Exercise goal =
Once the line holding "The height and width of the screenshot is (648, 1024)." is found in the listing below, write it out and each later line exactly, up to and including the one holding "Task: Switch to the".
━━━━━ Given records
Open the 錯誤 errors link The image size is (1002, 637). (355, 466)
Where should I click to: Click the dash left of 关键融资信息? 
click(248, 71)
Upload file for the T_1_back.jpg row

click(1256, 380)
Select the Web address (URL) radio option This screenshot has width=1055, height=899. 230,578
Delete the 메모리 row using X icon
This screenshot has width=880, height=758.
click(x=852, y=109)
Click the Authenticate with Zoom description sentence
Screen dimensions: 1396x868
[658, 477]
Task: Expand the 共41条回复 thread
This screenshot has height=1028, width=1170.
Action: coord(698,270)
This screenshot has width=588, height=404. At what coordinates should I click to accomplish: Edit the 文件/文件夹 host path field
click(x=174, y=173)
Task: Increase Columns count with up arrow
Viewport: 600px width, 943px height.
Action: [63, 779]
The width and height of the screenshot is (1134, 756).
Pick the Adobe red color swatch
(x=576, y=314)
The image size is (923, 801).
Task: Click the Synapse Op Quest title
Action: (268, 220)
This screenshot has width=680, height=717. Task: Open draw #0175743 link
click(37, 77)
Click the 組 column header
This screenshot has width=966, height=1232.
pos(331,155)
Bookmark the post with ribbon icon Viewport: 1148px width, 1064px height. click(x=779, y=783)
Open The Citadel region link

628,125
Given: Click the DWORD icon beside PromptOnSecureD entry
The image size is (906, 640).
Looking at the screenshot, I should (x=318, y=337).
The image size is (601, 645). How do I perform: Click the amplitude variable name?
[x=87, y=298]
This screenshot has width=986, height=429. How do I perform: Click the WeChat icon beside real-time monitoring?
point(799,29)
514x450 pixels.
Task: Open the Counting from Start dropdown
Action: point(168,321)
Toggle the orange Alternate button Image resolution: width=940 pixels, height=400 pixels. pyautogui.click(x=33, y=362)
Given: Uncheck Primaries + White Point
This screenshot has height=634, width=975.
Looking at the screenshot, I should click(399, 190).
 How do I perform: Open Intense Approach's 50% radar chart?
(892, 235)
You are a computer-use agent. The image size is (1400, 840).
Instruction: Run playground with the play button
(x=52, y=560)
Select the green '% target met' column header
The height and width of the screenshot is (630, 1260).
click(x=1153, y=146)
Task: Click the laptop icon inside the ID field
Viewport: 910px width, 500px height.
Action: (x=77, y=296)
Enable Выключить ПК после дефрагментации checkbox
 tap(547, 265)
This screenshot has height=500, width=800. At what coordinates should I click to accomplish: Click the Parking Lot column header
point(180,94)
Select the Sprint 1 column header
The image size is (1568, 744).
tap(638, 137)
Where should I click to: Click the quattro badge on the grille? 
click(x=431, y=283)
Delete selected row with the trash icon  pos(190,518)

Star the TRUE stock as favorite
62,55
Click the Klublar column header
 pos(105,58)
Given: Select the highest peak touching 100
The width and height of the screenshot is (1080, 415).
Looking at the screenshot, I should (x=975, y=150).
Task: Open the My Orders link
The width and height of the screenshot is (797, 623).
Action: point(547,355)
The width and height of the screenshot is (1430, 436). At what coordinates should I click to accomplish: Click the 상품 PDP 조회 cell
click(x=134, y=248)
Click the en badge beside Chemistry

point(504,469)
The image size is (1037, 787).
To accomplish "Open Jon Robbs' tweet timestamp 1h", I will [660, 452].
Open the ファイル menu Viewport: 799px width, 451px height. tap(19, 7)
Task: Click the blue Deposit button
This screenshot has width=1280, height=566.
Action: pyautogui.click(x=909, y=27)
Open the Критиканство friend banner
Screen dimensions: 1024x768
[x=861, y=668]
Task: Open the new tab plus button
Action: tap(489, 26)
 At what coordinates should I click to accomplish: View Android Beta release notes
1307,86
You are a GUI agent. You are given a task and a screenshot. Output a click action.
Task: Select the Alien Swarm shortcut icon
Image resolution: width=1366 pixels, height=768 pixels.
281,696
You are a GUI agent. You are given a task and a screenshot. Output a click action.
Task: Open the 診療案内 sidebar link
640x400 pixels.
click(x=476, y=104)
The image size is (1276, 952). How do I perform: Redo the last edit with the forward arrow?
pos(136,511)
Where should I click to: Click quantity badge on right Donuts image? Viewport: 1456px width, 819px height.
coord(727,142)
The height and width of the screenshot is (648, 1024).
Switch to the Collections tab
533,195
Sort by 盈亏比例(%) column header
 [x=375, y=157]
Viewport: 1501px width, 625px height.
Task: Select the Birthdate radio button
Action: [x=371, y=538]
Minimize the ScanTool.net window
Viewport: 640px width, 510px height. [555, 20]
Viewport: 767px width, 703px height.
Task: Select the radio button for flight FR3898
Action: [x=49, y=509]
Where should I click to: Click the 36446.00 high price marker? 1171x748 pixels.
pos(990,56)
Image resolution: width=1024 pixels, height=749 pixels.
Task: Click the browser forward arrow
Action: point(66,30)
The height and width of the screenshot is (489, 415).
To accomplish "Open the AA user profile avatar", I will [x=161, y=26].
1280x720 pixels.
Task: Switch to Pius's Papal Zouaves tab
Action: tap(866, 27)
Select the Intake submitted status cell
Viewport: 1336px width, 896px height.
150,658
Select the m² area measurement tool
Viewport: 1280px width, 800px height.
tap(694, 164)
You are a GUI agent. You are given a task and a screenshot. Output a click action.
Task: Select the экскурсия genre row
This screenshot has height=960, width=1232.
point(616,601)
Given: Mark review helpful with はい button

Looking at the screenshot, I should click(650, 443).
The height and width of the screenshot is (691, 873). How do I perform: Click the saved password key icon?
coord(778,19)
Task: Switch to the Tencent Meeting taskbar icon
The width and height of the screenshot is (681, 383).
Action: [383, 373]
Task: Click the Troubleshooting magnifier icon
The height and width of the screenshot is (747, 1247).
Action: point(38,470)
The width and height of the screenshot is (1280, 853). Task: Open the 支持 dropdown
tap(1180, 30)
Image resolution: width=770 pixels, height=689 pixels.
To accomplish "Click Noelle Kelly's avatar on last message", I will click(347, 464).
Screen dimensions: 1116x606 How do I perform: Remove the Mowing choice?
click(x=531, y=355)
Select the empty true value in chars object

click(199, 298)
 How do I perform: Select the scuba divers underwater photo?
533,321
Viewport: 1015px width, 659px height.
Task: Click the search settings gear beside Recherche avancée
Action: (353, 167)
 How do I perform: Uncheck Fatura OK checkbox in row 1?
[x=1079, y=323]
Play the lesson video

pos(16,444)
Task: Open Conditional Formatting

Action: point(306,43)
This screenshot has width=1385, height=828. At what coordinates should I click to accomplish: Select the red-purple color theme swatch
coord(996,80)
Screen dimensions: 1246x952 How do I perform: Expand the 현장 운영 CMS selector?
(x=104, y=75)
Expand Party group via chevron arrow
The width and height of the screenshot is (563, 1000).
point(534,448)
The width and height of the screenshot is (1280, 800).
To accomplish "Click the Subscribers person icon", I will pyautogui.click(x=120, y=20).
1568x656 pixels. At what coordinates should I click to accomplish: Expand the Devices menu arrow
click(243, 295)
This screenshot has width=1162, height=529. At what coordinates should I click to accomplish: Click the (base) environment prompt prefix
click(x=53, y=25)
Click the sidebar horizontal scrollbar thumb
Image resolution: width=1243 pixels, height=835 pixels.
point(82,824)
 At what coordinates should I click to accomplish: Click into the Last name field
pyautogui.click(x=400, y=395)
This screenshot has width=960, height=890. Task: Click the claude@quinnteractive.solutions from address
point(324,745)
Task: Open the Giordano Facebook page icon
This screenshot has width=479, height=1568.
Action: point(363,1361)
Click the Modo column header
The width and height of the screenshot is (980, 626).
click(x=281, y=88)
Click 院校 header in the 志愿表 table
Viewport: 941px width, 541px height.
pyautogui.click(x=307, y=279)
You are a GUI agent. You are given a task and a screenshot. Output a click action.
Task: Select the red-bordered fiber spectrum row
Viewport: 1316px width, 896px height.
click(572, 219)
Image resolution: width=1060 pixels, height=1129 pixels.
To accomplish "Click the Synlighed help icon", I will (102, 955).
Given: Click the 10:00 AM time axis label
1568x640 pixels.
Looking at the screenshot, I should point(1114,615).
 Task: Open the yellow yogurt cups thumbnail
━━━━━━━━━━
Your response =
The height and width of the screenshot is (648, 1024).
Switch to the Collections tab
533,195
Sort by 盈亏比例(%) column header
 [x=375, y=157]
Viewport: 1501px width, 625px height.
Task: Select the Birthdate radio button
Action: [x=371, y=538]
Minimize the ScanTool.net window
Viewport: 640px width, 510px height. [555, 20]
Viewport: 767px width, 703px height.
Task: Select the radio button for flight FR3898
Action: [x=49, y=509]
Where should I click to: Click the 36446.00 high price marker? 1171x748 pixels.
pos(990,56)
Image resolution: width=1024 pixels, height=749 pixels.
Task: Click the browser forward arrow
Action: point(66,30)
The height and width of the screenshot is (489, 415).
To accomplish "Open the AA user profile avatar", I will [x=161, y=26].
1280x720 pixels.
Task: Switch to Pius's Papal Zouaves tab
Action: tap(866, 27)
Select the Intake submitted status cell
Viewport: 1336px width, 896px height.
150,658
Select the m² area measurement tool
Viewport: 1280px width, 800px height.
tap(694, 164)
You are a GUI agent. You are given a task and a screenshot. Output a click action.
Task: Select the экскурсия genre row
This screenshot has height=960, width=1232.
point(616,601)
Given: Mark review helpful with はい button

Looking at the screenshot, I should click(650, 443).
The height and width of the screenshot is (691, 873). How do I perform: Click the saved password key icon?
coord(778,19)
Task: Switch to the Tencent Meeting taskbar icon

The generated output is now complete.